TEVA-PHARMACEUTICAL

8 November 2021, Teva Germany (GmbH) presented at the DGN Congress 2021 the first interim analysis results of the FINESSE study aiming to provide real-world evidence of fremanezumab treatment outcomes by evaluating effectiveness in routine clinical practice. 97.6% of patients included in the study had already received preventive migraine therapies in the 10 years prior to study entry, including antidepressants, anticonvulsants, beta-blockers, ca-antagonists, onabotulinumtoxinA as well as other anti-CGRP mAbs.¹

The interim analysis results were shared in a poster presentation at the congress by Prof.
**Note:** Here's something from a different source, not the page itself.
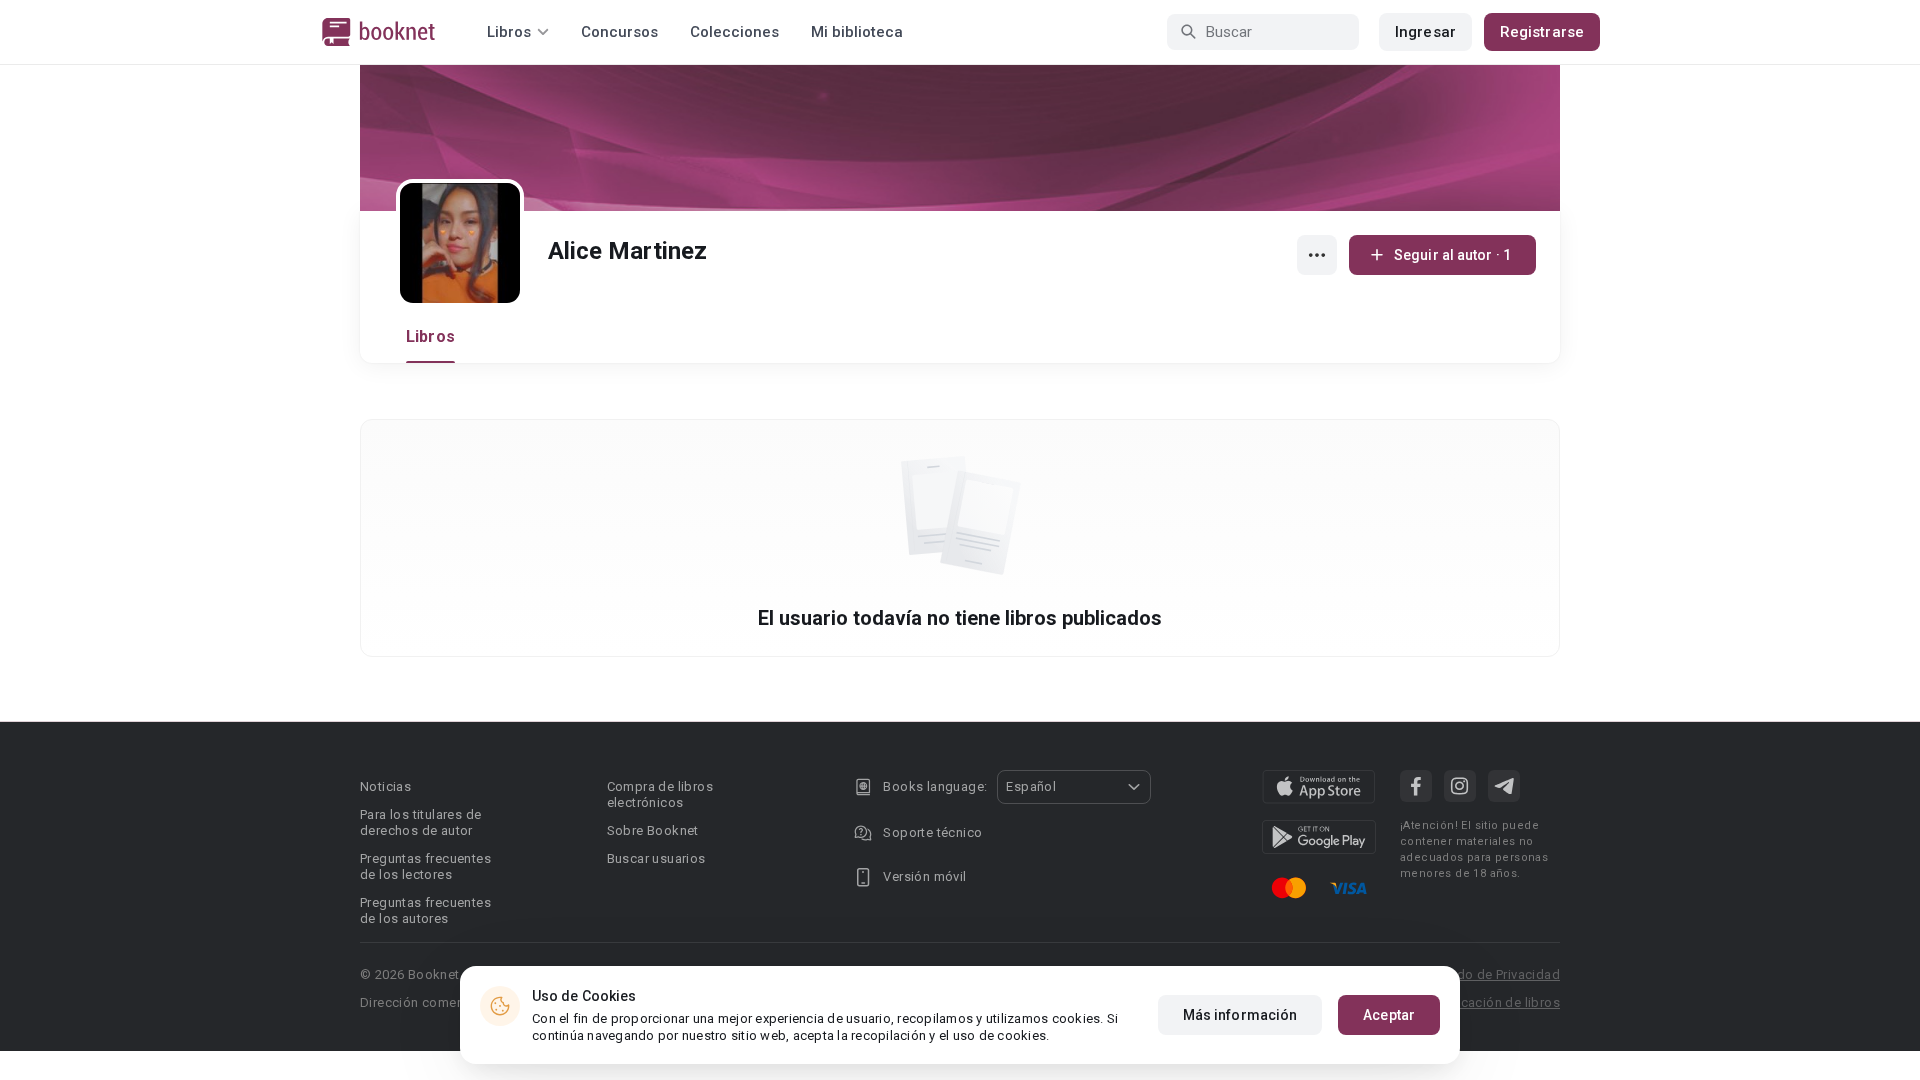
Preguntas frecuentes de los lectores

Andreas Straube, from Ludwig-Maximilians University Munich, Germany, who is the principal investigator of the study.

The presented FINESSE interim data¹ indicate that real-world response rates are consistent with Phase-III-study results of fremanezumab.^2,3,4 “The results indicate that anti-CGRP mAbs such as fremanezumab also work outside of randomized clinical trials in a migraine patient population who has previously experienced inadequate response to multiple preventive therapies. Real-world evidence can provide vital insight into treatment effects in more naturalistic clinical settings, where many patients have multiple co-morbidities”, said Professor Straube.

The primary endpoint measure was the proportion of patients reaching ≥ 50% reduction in the monthly average number of migraine days evaluated during the 6-month period after the first dose of fremanezumab.

• 48.7% of the patients with 6-month data achieved the primary endpoint, with a higher percentage in EM (53.2%) than CM patients (43.0%). Real-world response rates are thus in line with Phase-III-study results of fremanezumab.
• The mean number of migraine days per month (d/m) decreased from 12.7 (baseline) to 6.2 (month 6).
• From baseline to month 6, the mean MIDAS Score decreased from 74.8 at baseline to 32.8 and the mean HIT-6 Score from 65.9 at baseline to 56.6
• Acute migraine medication use decreased from 9.6 days/month at baseline to 4.4 d/m at month 6.

Danilo Lembo, Vice President Teva Medical Affairs EU commented:

To provide further support in understanding migraine prevention in clinical practice, we have initiated a comprehensive European Real World Evidence program with FINESSE and PEARL studies which are being carried out throughout Europe.

“Today we are excited to see these first interim results from the FINESSE study which are a strong validation of the data previously seen with Teva’s migraine preventive treatment.

“Real-world evidence (RWE) studies provide information that is relevant to patient care and can help clinicians, researchers, regulators and payers to better understand the drugs and their impact on patients outcomes.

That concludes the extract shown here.